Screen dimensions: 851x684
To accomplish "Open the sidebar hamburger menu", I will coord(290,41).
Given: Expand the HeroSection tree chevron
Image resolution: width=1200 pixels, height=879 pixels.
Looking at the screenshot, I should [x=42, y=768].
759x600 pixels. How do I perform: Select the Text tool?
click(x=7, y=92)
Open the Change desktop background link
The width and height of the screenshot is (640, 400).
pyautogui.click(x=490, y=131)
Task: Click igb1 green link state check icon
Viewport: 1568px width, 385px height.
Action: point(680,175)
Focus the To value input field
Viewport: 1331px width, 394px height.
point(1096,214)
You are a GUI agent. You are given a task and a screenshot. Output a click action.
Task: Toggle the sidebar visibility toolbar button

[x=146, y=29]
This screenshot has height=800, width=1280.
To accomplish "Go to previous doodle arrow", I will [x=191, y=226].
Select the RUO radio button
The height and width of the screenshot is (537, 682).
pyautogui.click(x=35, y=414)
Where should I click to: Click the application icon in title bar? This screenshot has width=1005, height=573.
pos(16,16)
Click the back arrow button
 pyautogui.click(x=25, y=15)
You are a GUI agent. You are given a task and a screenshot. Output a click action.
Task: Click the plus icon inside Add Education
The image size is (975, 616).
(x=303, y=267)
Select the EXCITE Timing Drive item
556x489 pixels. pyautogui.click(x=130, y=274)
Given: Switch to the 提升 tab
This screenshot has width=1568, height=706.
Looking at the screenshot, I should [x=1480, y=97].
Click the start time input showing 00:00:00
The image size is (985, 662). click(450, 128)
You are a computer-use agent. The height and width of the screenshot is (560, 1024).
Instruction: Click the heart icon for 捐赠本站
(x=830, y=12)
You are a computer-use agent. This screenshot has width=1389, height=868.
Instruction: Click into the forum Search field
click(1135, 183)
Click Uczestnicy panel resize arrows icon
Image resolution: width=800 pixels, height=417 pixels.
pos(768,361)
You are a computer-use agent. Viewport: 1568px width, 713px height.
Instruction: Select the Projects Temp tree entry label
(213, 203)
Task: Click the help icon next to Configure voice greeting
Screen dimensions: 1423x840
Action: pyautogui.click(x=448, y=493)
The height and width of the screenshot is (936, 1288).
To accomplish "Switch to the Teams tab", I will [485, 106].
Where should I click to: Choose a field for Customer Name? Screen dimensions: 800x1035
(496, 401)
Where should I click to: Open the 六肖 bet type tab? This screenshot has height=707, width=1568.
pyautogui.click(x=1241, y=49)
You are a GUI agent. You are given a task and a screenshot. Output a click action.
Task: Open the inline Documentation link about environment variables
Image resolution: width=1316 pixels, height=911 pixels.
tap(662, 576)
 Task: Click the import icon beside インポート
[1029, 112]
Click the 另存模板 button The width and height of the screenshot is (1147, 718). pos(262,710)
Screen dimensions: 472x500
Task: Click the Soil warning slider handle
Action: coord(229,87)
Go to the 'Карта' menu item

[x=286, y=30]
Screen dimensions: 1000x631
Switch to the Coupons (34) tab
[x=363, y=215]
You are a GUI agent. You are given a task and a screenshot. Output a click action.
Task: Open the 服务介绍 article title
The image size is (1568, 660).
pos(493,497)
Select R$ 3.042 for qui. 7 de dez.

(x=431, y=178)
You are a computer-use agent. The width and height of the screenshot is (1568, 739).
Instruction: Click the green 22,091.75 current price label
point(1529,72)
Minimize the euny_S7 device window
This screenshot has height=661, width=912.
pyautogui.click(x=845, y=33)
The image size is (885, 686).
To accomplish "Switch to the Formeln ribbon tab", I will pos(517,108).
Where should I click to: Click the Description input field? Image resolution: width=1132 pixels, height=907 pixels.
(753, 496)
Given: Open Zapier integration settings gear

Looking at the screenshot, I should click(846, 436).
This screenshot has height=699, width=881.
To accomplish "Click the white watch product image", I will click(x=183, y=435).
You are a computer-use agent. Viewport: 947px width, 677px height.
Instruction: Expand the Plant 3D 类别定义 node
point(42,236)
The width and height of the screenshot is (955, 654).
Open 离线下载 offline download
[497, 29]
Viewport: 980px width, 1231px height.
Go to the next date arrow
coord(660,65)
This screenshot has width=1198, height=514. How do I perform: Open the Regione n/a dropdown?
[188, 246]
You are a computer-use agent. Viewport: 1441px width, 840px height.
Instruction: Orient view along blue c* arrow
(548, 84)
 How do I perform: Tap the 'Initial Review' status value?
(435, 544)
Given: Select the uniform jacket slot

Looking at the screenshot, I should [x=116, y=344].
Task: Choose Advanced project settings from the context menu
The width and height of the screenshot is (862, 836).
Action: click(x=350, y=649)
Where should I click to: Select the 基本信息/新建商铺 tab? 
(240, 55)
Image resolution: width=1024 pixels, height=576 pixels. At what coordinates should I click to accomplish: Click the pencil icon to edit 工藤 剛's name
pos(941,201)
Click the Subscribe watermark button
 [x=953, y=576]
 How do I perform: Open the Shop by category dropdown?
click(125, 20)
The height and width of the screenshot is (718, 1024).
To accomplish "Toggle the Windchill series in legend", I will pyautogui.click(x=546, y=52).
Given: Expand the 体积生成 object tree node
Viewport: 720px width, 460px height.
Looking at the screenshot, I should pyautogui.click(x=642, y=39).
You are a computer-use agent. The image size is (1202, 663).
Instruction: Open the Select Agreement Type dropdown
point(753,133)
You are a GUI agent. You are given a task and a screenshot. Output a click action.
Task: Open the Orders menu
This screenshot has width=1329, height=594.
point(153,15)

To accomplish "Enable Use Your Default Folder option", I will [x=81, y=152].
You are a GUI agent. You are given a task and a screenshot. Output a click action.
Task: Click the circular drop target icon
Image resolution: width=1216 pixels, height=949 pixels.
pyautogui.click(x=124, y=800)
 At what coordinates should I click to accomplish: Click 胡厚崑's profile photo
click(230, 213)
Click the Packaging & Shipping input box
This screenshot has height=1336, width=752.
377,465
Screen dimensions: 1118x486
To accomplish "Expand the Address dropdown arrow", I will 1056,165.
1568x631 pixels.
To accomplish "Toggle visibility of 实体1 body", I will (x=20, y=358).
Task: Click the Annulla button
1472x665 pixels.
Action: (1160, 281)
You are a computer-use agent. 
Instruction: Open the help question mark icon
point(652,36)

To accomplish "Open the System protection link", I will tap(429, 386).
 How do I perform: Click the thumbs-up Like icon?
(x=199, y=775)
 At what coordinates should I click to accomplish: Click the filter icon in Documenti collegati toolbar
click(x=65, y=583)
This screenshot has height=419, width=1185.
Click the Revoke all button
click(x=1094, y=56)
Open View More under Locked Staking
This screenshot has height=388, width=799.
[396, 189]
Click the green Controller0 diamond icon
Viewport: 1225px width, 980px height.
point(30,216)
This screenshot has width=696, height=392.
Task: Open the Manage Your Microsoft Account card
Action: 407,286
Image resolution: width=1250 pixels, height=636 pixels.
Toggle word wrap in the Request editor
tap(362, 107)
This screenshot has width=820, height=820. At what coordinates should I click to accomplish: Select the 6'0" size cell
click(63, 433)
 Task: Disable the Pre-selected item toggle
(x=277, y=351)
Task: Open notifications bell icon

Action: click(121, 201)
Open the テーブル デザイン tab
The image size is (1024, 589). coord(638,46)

---*---

## Exercise requirements
Please transcribe only the lines in the records above running from the line that has "Viewport: 720px width, 460px height." through the line that has "1568x631 pixels.", both included, exactly as they appear.

## Solution to this problem
Viewport: 720px width, 460px height.
Looking at the screenshot, I should pyautogui.click(x=642, y=39).
You are a computer-use agent. The image size is (1202, 663).
Instruction: Open the Select Agreement Type dropdown
point(753,133)
You are a GUI agent. You are given a task and a screenshot. Output a click action.
Task: Open the Orders menu
This screenshot has width=1329, height=594.
point(153,15)

To accomplish "Enable Use Your Default Folder option", I will [x=81, y=152].
You are a GUI agent. You are given a task and a screenshot. Output a click action.
Task: Click the circular drop target icon
Image resolution: width=1216 pixels, height=949 pixels.
pyautogui.click(x=124, y=800)
 At what coordinates should I click to accomplish: Click 胡厚崑's profile photo
click(230, 213)
Click the Packaging & Shipping input box
This screenshot has height=1336, width=752.
377,465
Screen dimensions: 1118x486
To accomplish "Expand the Address dropdown arrow", I will 1056,165.
1568x631 pixels.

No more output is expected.